I struggle sometimes when seeing callouts about the use of specialist language in public communication about social and cultural issues. Part of me feels defensive because I remember being at school and being disliked for, among other things, my use of “long words”. “Why do you talk like this, when you could say the same thing with smaller words?” I remember someone asking me, clearly very irritated. My response then was that using smaller words would take longer, because it would take a sentence or two to describe the thing that the longer word points to. I used to get called “pretentious” a lot, which I found strange because I wasn’t “pretending” anything, I was speaking using the actual words that came to mind for me. The criticism of how I spoke was a criticism of how I thought, and that felt like a very intimate thing to be called out on.

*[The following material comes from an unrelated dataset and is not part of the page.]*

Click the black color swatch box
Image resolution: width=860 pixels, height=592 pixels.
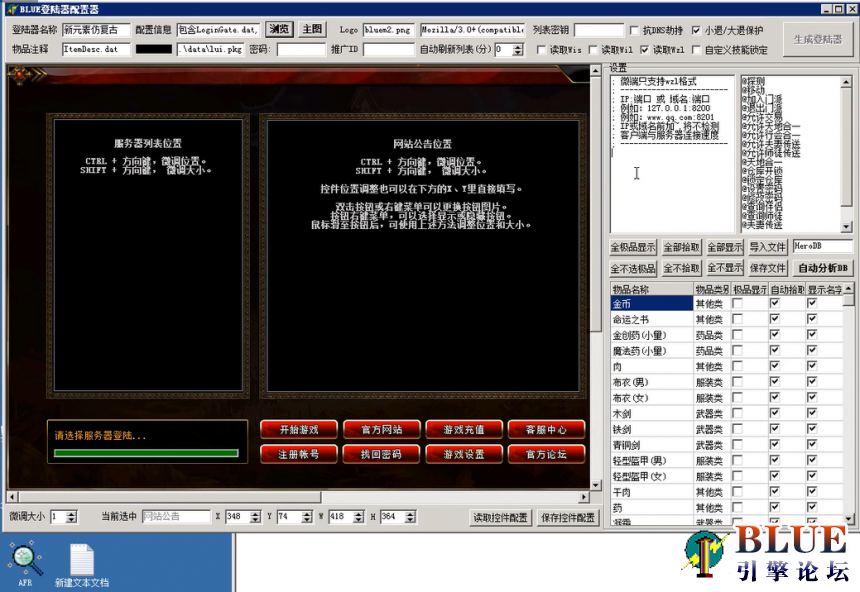pos(154,49)
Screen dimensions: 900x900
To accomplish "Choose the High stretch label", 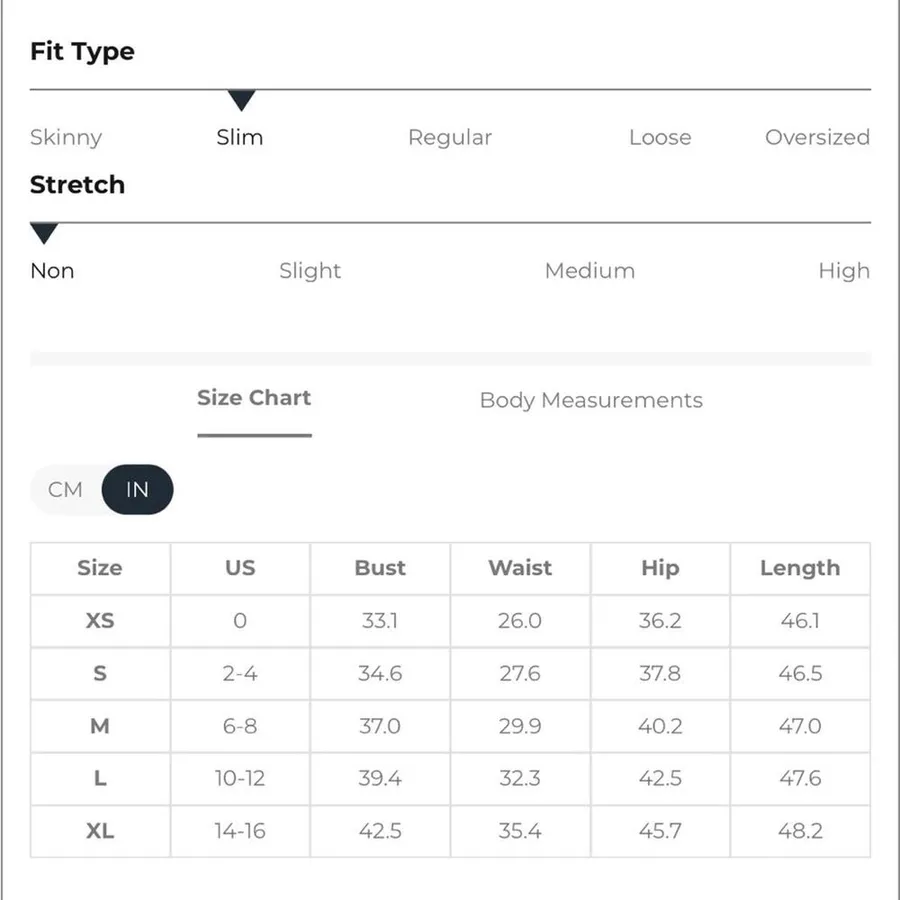I will point(844,270).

However, other people’s need for things to be expressed in accessible language is an entirely separate problem to the question of whether I should feel ashamed about the way my brain works. In many contexts, an argument AGAINST highfalutin language is an argument FOR plain language. The question does not need to be whether it is bad to use specialist terms - instead, the question is what could be gained by translating the same ideas into plain language.

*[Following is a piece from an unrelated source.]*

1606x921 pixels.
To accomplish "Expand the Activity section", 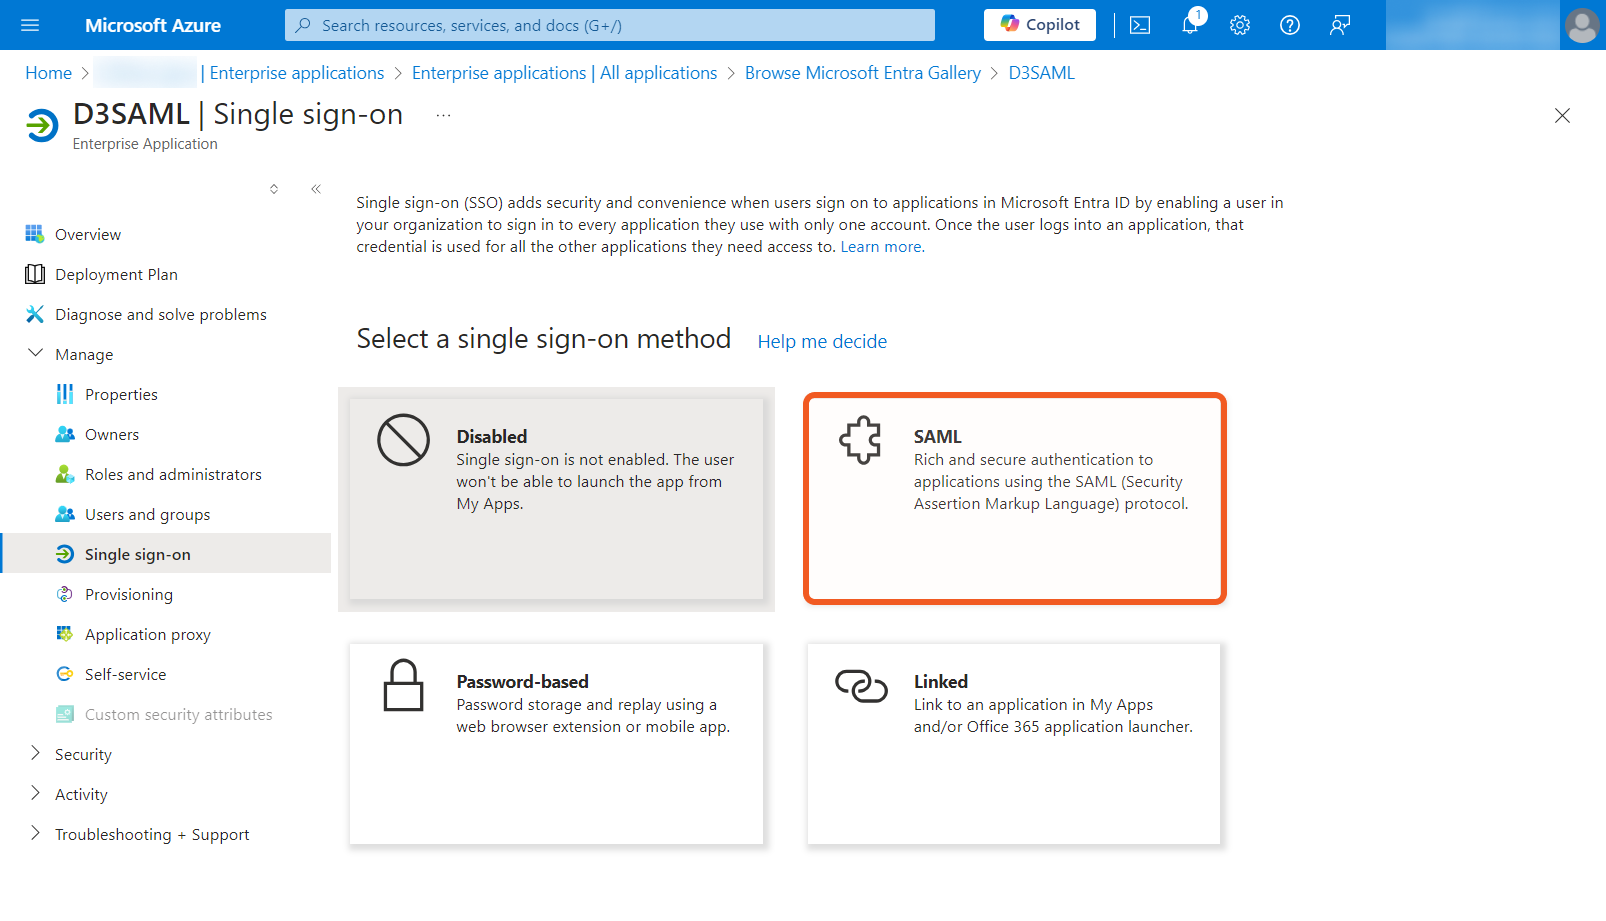I will point(36,794).
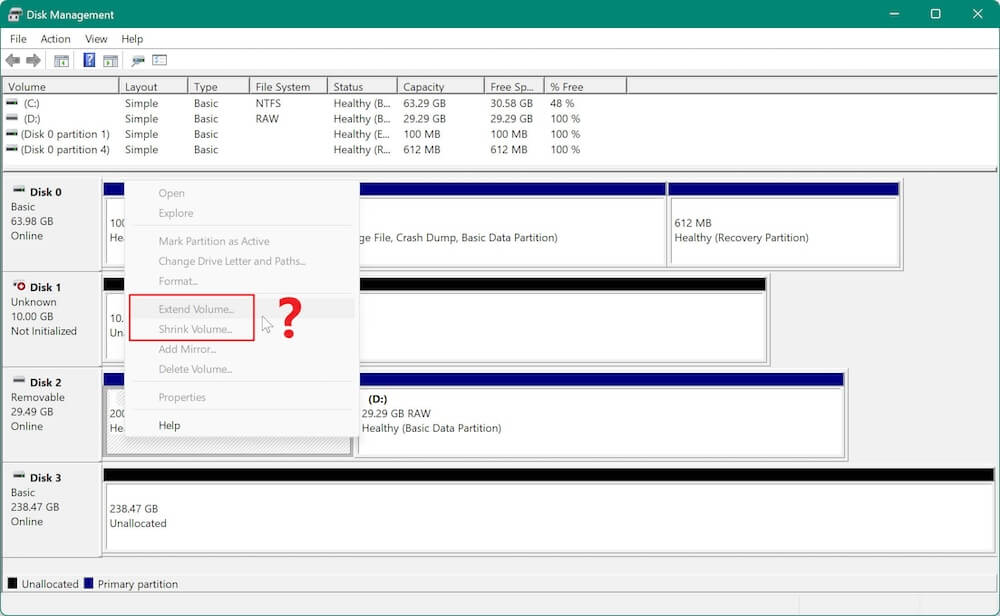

Tiktok video by PNW Policy Angel: https://www.tiktok.com/@pnwpolicyangel/video/7172630799714487598

Plain Language Writing - An Essential Part of Accessibility: https://www.forbes.com/sites/andrewpulrang/2020/10/22/plain-language-writing---an-essential-part-of-accessibility/

I found the video and document linked above very helpful because they gesture towards the details of how and why plain language information should be created. This takes the task of plain language communication as its own practice, similar to translating between languages or creating alternative formats for visually-impaired people. It values plain language while also giving space for specialist language, with all the benefits that come with that way of communicating in appropriate contexts.

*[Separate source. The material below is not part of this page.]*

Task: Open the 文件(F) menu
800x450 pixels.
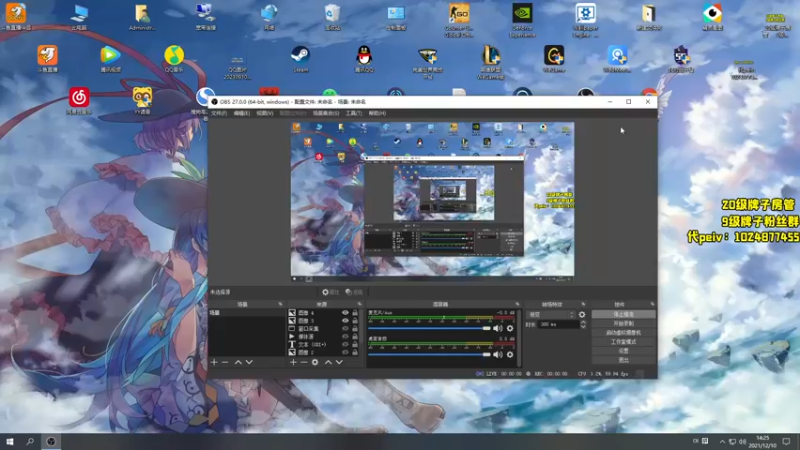Action: tap(219, 113)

In ‘Plain Language Writing — an essential part of accessibility,’ Andrew Pulrang states that plain language versions might be longer. Alternatively, a plain-language version may need to be broken into more parts - I imagine that this brings its own accessibility benefits, as it allows the reader to process fewer ideas at once. I can also imagine that a plain language version might be illustrated differently - I was recently reading a plain language document that presented information a sentence at a time, each sentence with its own illustration.

Next time I see someone expressing frustration about the use of specialist language, instead of feeling defensive in the face of that frustration, I'm going to think, could a plain-language version of this be created? If so, what would need to change? Surely if someone is irritated to be facing a barrier, they must be interested enough to want to access this material in the first place, and they are justifiably frustrated that the material has been composed in a way that is inaccessible to them. I want to respond to that interest, even though I recognise that it might take extra time and resources for me to do so.

I know a lot of people imagine that using big words takes more effort than using simpler words, but for me that's not the case at all. The work of unpacking even just one big word into a plain language description can be just as complex as writing a multi-paragraph essay only using specialist terminology. It often takes five paragraphs for me to explain what I mean by one word. But it's good work, because sometimes in the course of doing it I sometimes realise that I am actually not thinking clearly, and the big word was distracting me from my own point.

As someone who thinks in big words, the early sketch version of an idea is going to involve a lot of big words. I enjoy sharing work at that earlier stage sometimes, and I don't think I'm going to stop doing that. But I am going to keep an eye out for things I've done that would benefit from a plain language revision, and I suspect that the plain language version is usually going to be more polished.